PROGETTO INTEGRAZIONE conduce un'attività a vasto raggio, tesa a sperimentare metodologie diintervento innovative per favorire l'integrazione sociale e culturale degli immigrati e rifugiati e realizza servizi in grado di rispondere alle esigenze conoscitive e operative di quel sempre più vasto pubblico a confronto con i cambiamenti sociali e culturali legati all'immigrazione. E’ iscritta al Registro delle organizzazioni non profit abilitate alla realizzazione di interventi per l'integrazione degli immigrati, previsto dalla legge 40/98. Lo staff è formato da ricercatori e ricercatrici, formatori e formatrici, esperti ed esperte sulle tematiche giuridiche e sociali dell’immigrazione, italiani e stranieri e da mediatori linguistico/culturali con una formazione specifica in materia, provenienti da diverse aree geografiche del mondo (madrelingua albanese, arabo, ashanti, cinese, francese, ingala, inglese, portoghese, rumeno, serbo-croato, somalo, spagnolo, tagalog, tigrino, urdu, wolof; e altre). In qualità di partner, interverrà con servizi specialistici riferiti ai beneficiari del Bando attraverso l’erogazione di consulenze ed interventi di mediazione linguistico culturale, apporti specifici alla formazione degli operatori di POLIS ed eventuali contributi all’animazione interculturale e alla sensibilizzazione sui temi dell’integrazione. Partecipa all’equipe multidisciplinare e al tavolo di valutazione e validazione.

 

COOPERATIVA SOCIALE LA CORDATA si occupa di housing sociale e di progetti di integrazione e inclusione abitativa nel territorio di Milano. All’interno del progetto POLIS, La Cordata  mette a disposizione le proprie risorse abitative (appartamenti monolocali e bilocali, pensionati, posti letto in residence e ostello per le emergenze abitative), le risorse umane ed esperienziali degli operatori che presidiano questi servizi e che svolgono l’azione di accompagnamento sociale e offre la possibilità di partecipare alle iniziative locali di animazione di comunità volte all’inserimento sul territorio degli ospiti dei propri servizi.

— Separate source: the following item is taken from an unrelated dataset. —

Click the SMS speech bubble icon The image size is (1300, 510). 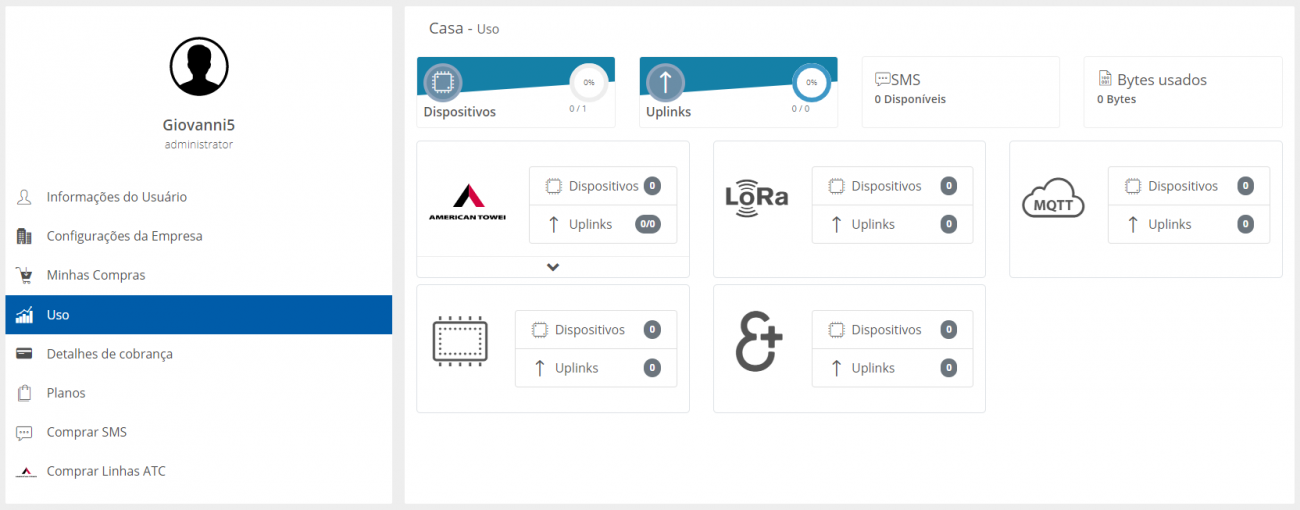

Da anni ormai è stato identificato e colto il bisogno da parte delle persone straniere accolte presso i nostri servizi (parliamo sia di servizi residenziali, sia di sportelli, sia di contatti di rete) di fruire e partecipare come protagonisti a iniziative che permettano loro di diventare soggetti visibili nelle comunità locali che abitano. La visibilità quale premessa ineludibile alla necessità di riconoscimento sociale e al bisogno di diventare protagonisti della propria comunità: il singolo e la famiglia straniera non solo come fruitori passivi di servizi  ma anche attivatori di risorse e iniziative quali ulteriori possibilità di crescita del territorio, testimoni di percorsi di inclusione sociale volti a combattere le dinamiche di emarginazione che la nostra società inevitabilmente tende a produrre.

 

UNAR (Ufficio Nazionale Antidiscriminazioni Razziali/ Dipartimento per le Pari Opportunità della Presidenza del Consiglio dei Ministri), con la sua partecipazione riempie di contenuti la sperimentazione dell’inclusione sociale e lavorativa dei migranti beneficiari.

Unar promuoverà interventi dedicati alle aree di settore (mercato del lavoro) che verranno individuate all’interno della sperimentazione e contribuirà alla costruzione dei contenuti per le iniziative di formazione e informazione rivolti alla cittadinanza attraverso l’organizzazione di campagne di sensibilizzazione rivolte all’opinione pubblica, apportando la massima conoscenza degli strumenti di tutela esistenti.